# [TEXT EXTRACT]

################

[LLVMdev] SIMD instructions and memory alignment on X86
Peter Newman
peter at uformia.com
Thu Jul 18 22:53:44 PDT 2013
Is there something specifically required to enable SSE? If it's not
detected as available (based from the target triple?) then I don't think
we enable it specifically.
Also it seems that it should handle converting to/from the vector types,
although I can see it getting confused about needing to do that if it
thinks SSE isn't available at all.
On 19/07/2013 3:47 PM, Craig Topper wrote:
> Hmm, maybe sse isn't being enabled so its falling back to emulating sqrt?
>
>
> On Thu, Jul 18, 2013 at 10:45 PM, Peter Newman <peter at uformia.com
> <mailto:peter at uformia.com>> wrote:
>
> In the disassembly, I'm seeing three cases of
> call 76719BA1
>
> I am assuming this is the sqrt function as this is the only
> function called in the LLVM IR.
>
> The code at 76719BA1 is:
>
> 76719BA1 push ebp
> 76719BA2 mov ebp,esp
> 76719BA4 sub esp,20h
> 76719BA7 and esp,0FFFFFFF0h
> 76719BAA fld st(0)
> 76719BAC fst dword ptr [esp+18h]
> 76719BB0 fistp qword ptr [esp+10h]
> 76719BB4 fild qword ptr [esp+10h]
> 76719BB8 mov edx,dword ptr [esp+18h]
> 76719BBC mov eax,dword ptr [esp+10h]
> 76719BC0 test eax,eax
> 76719BC2 je 76719DCF
> 76719BC8 fsubp st(1),st
> 76719BCA test edx,edx
> 76719BCC js 7671F9DB
> 76719BD2 fstp dword ptr [esp]
> 76719BD5 mov ecx,dword ptr [esp]
> 76719BD8 add ecx,7FFFFFFFh
> 76719BDE sbb eax,0
> 76719BE1 mov edx,dword ptr [esp+14h]
> 76719BE5 sbb edx,0
> 76719BE8 leave
> 76719BE9 ret
>
>
> As you can see at 76719BD5, it modifies ECX .
>
> I don't know that this is the sqrtpd function (for example, I'm
> not seeing any SSE instructions here?) but whatever it is, it's
> being called from the IR I attached earlier, and is modifying ECX
> under some circumstances.
>
>
> On 19/07/2013 3:29 PM, Craig Topper wrote:
>> That should map directly to sqrtpd which can't modify ecx.

################

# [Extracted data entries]
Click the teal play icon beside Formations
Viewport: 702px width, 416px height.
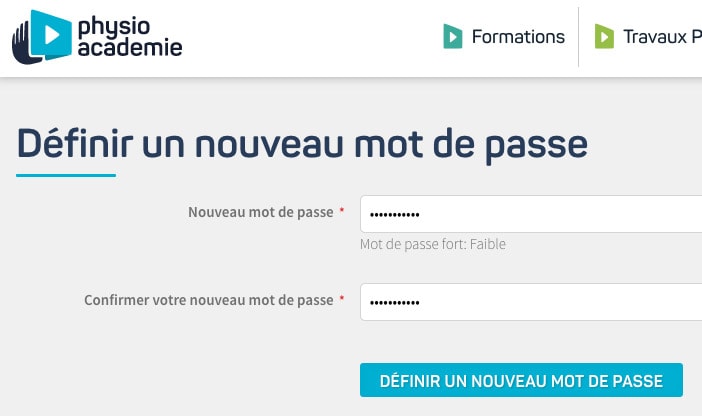pos(453,36)
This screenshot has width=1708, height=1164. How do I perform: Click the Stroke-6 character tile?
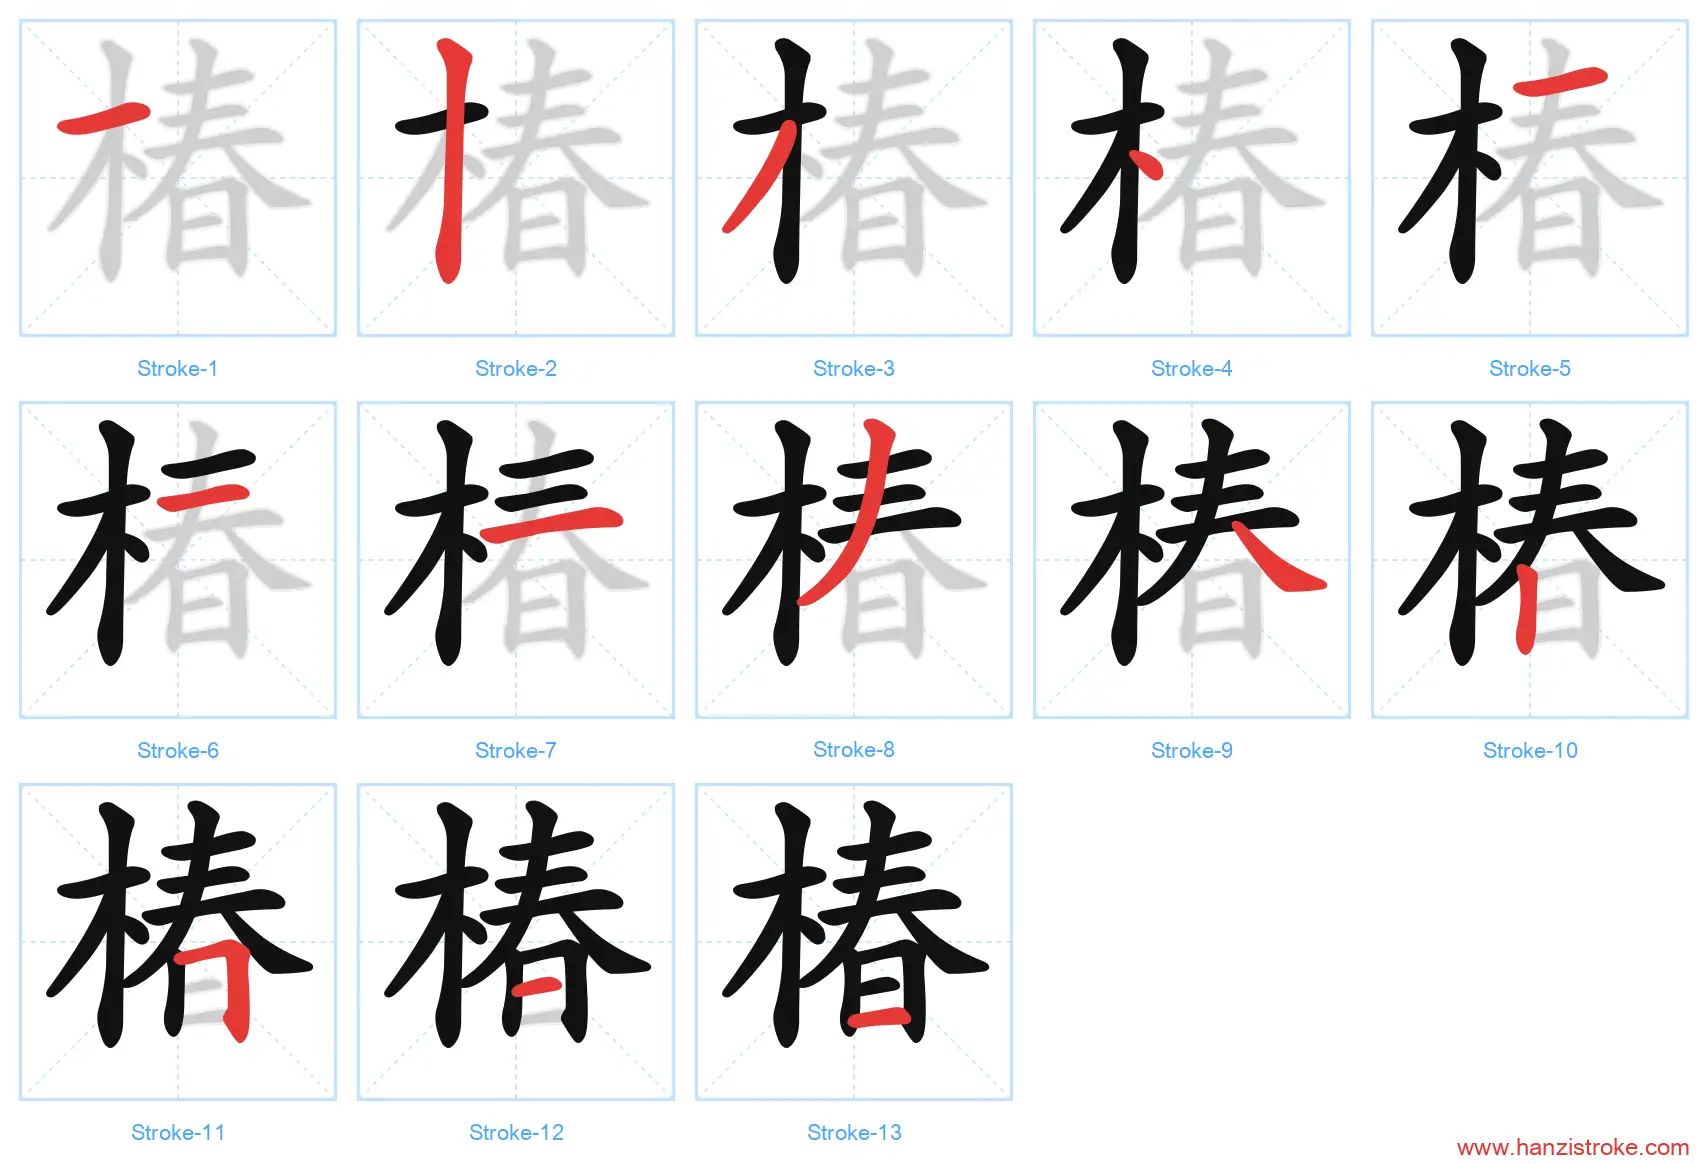pyautogui.click(x=178, y=560)
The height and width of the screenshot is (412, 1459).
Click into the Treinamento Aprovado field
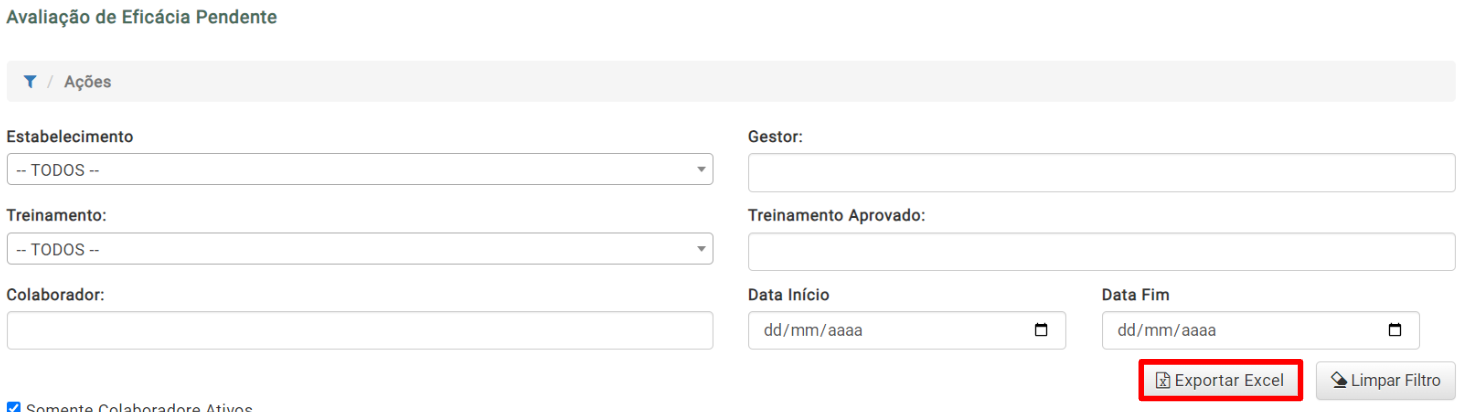pyautogui.click(x=1101, y=252)
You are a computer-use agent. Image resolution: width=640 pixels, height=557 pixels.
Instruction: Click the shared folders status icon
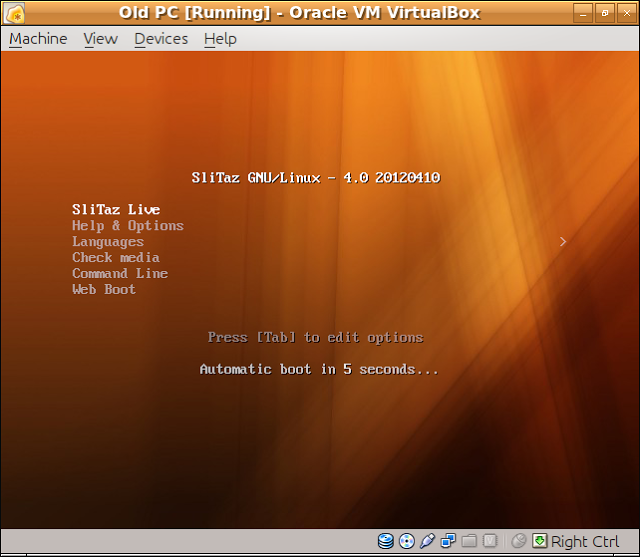[x=469, y=541]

################

# [GIVEN TASK 1]
Reproduce every line of the extracted data entries listing word for word, omitting the pictures.
# [GIVEN TASK 2]
Continue the mailing-list message about SIMD instructions and memory alignment on X86 from the point where it stops.

# [TASK RESPONSE 1]
Click the teal play icon beside Formations
Viewport: 702px width, 416px height.
pos(453,36)
This screenshot has width=1708, height=1164. How do I perform: Click the Stroke-6 character tile?
pyautogui.click(x=178, y=560)
The height and width of the screenshot is (412, 1459).
Click into the Treinamento Aprovado field
pyautogui.click(x=1101, y=252)
You are a computer-use agent. Image resolution: width=640 pixels, height=557 pixels.
Instruction: Click the shared folders status icon
[x=469, y=541]

# [TASK RESPONSE 2]
>>
>>
>> On Thu, Jul 18, 2013 at 10:27 PM, Peter Newman <peter at uformia.com
>> <mailto:peter at uformia.com>> wrote:
>>
>> Sorry, that should have been llvm.x86.sse2.sqrt.pd
>>
>>
>> On 19/07/2013 3:25 PM, Craig Topper wrote:
>>> What is "frep.x86.sse2.sqrt.pd". I'm only familiar with
>>> things prefixed with "llvm.x86".
>>>
>>>
>>> On Thu, Jul 18, 2013 at 10:12 PM, Peter Newman
>>> <peter at uformia.com <mailto:peter at uformia.com>> wrote:
>>>
>>> After stepping through the produced assembly, I believe
>>> I have a culprit.
>>>
>>> One of the calls to @frep.x86.sse2.sqrt.pd is modifying
>>> the value of ECX - while the produced code is expecting
>>> it to still contain its previous value.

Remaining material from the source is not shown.